Les associations, elles, craignaient qu'un feu vert de la cour suprême ne prive les patients pauvres d'un générique bon marché.
Novartis avait déposé en 2006 une demande de brevet pour le Glivec mais elle avait été rejetée par la justice indienne en première instance comme en appel.
Un avocat représentant l'Association indienne d'aide aux malades du cancer, Anand Grover, s'est dit "fou de joie" après la décision rendue par la cour suprême.
"Cela va donner un énorme coup de pouce pour fournir aux pauvres des médicaments à des prix abordables", a-t-il souligné, interrogé devant la cour suprême à New Delhi.
Pratibha Singh, une avocate du géant pharmaceutique indien spécialisé dans les génériques, Cipla, a de son côté estimé que "la décision aura des conséquences pas seulement pour l'Inde mais aussi pour d'autres pays d'Asie, d'Afrique et d'Amérique latine".
"La décision souligne aussi clairement que l'on ne peut breveter un médicament en ne faisant que quelques modifications mineures", a-t-elle ajouté.
L'Inde délivre les brevets pour des formules datant d'après 1995 ou pour des médicaments améliorés montrant des signes manifestes de plus grande efficacité.
Novartis a menacé de suspendre la fourniture de nouveaux médicaments à l'Inde si la justice ne tranchait pas en sa faveur.
"Si la situation actuelle demeure, à savoir que toutes les améliorations d'une molécule originale ne sont pas protégeables, ces (nouveaux) médicaments ne seront pas commercialisés en Inde", a prévenu Paul Herrling, un responsable de Novartis, cité dimanche par le Financial Times.

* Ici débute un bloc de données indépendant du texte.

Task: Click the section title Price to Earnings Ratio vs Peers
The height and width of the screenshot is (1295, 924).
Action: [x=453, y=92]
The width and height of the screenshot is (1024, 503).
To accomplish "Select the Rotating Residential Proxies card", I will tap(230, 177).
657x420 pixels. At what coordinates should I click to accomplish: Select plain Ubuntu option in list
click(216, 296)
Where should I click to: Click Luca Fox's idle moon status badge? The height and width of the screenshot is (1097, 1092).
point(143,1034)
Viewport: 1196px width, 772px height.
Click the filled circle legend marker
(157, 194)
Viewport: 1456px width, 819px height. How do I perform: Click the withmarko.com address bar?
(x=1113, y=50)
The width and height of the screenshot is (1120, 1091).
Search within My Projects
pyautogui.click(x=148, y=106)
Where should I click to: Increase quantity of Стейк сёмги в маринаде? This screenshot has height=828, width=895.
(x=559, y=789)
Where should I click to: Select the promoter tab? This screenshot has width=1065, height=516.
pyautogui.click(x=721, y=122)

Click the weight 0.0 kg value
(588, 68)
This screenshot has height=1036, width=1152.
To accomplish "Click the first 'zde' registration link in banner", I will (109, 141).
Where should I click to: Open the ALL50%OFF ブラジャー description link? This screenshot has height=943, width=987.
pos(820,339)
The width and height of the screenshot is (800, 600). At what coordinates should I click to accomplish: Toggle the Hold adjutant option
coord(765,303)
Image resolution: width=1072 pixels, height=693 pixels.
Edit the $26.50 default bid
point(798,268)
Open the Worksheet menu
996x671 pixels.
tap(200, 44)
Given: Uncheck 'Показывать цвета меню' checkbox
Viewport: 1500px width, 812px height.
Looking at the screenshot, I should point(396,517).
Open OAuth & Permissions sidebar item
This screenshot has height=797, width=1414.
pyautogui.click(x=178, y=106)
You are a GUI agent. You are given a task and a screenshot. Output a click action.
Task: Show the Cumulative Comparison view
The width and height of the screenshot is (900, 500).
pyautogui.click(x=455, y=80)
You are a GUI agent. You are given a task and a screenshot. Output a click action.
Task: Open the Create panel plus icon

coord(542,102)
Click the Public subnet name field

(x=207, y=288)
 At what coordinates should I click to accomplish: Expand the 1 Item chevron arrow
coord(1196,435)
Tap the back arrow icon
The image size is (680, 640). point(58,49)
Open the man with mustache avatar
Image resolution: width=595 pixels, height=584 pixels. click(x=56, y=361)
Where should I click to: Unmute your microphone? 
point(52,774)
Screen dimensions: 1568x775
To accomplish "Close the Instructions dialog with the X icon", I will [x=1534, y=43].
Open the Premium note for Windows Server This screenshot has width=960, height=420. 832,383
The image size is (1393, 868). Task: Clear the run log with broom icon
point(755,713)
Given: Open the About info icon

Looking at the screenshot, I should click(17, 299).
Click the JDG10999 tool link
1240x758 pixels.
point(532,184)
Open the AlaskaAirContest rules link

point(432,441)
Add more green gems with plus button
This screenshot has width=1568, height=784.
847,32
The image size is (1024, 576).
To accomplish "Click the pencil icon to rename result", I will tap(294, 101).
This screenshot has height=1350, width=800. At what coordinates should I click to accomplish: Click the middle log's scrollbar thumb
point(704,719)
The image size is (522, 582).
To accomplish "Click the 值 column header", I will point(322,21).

Mais Leena Menghaney, conseil juridique de Médecins sans frontières (MSF), estimait de son côté qu'une victoire de Novartis "établirait un dangereux précédent en affaiblissant gravement les lois indiennes contre l'+evergreening+".
La technique dite d'"evergreening" consiste pour les groupes pharmaceutiques à déposer des brevets pour un produit faiblement modifié de façon à en conserver pour des décennies supplémentaires le droit exclusif d'exploitation.
Selon Mme Menghaney, le Glivec est vendu à 4.000 dollars par patient et par mois, alors qu'en Inde la version générique est disponible à moins de 73 dollars.
L'Inde est depuis des années un fournisseur de médicaments génériques à bas coûts dans le traitement du cancer, de la tuberculose et du sida. Le pays n'a pas délivré de brevets jusqu'en 2005, avant de devoir adhérer aux règles de propriété intellectuelle de l'Organisation mondiale du commerce (OMC).